Com ele também começa o reinado das parcerias público/privadas e as Organizações Sociais. Entidades de cuidado com o menor, presídios, hospitais, tudo passa a ser comandando pelas organizações sociais, com o Estado ficando completamente omisso diante de questões de vital importância como a saúde, a educação e a ressocialização de menores infratores. No seu governo também é promovido um desmonte no Deter, o departamento de estradas, e as vias são entregues à empresas privadas, com a instalação de inúmeros pedágios. A famosa “descentralização” promovida no seu governo nada mais foi do que a montagem de aparelhos eleitoreiros nos cantões do Estado, sem muita alteração na vida das gentes. As tais das secretarias regionais (em número de 36) consumiam e ainda consomem do estado 700 milhões de reais por ano, só para funcionar, sem oferecer espaço de participação efetiva à população. Também é no governo de Luiz Henrique que a criminalização dos movimentos sociais assume a condição de política de governo. Toda luta ou reivindicação vira caso de polícia.

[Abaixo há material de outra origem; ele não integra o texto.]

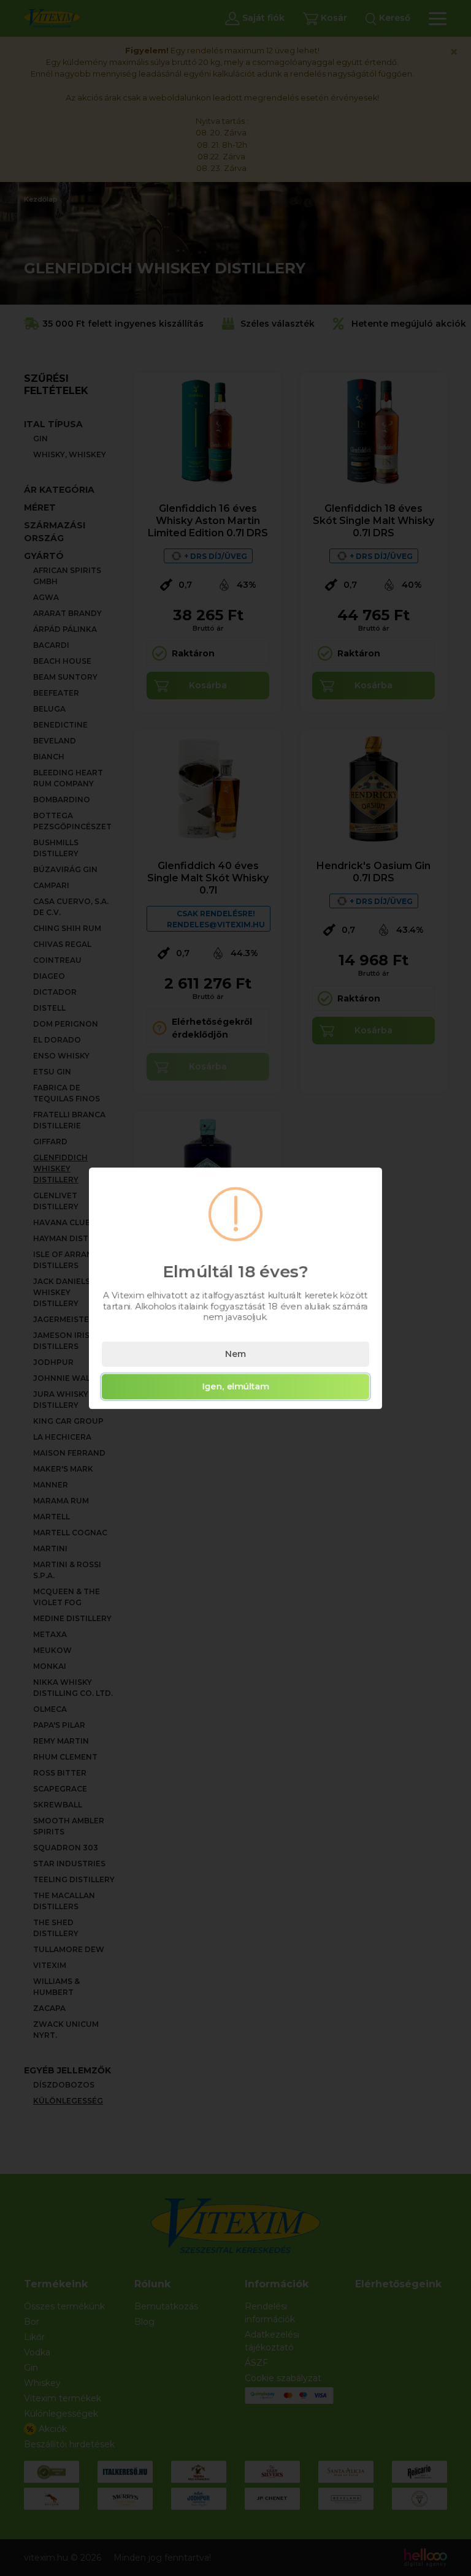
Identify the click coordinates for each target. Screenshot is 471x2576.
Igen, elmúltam (235, 1386)
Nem (235, 1353)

Por isso, em 2011 o retorno do velho conservadorismo oligárquico representado pelo DEM não foi novidade. O estado de Santa Catarina, historicamente, tem suas raízes fincadas nesse modo de fazer política. Raimundo Colombo, o governador eleito, vem dos campos de Lages, perpetuando o ciclo interminável de dominação da política seja pelo litoral (com Florianópolis) ou pela serra. Mas, no começo do governo, Colombo decidiu desgarrar-se do velho DEM e subiu no bonde do PSD, uma nova sigla para a mesma velha política. Com esse movimento, Colombo tentou virar o leme mais ao centro, buscando ampliar sua base de apoio. Também foi uma forma de se aproximar do governo federal, uma vez que em nível nacional o seu atual partido, PSD, tem votado nas propostas governistas. Colombo também volta a se aproximar do PP, partido que tem à frente Espiridião Amin, unindo assim mais uma parte do coservadorismo catarinense.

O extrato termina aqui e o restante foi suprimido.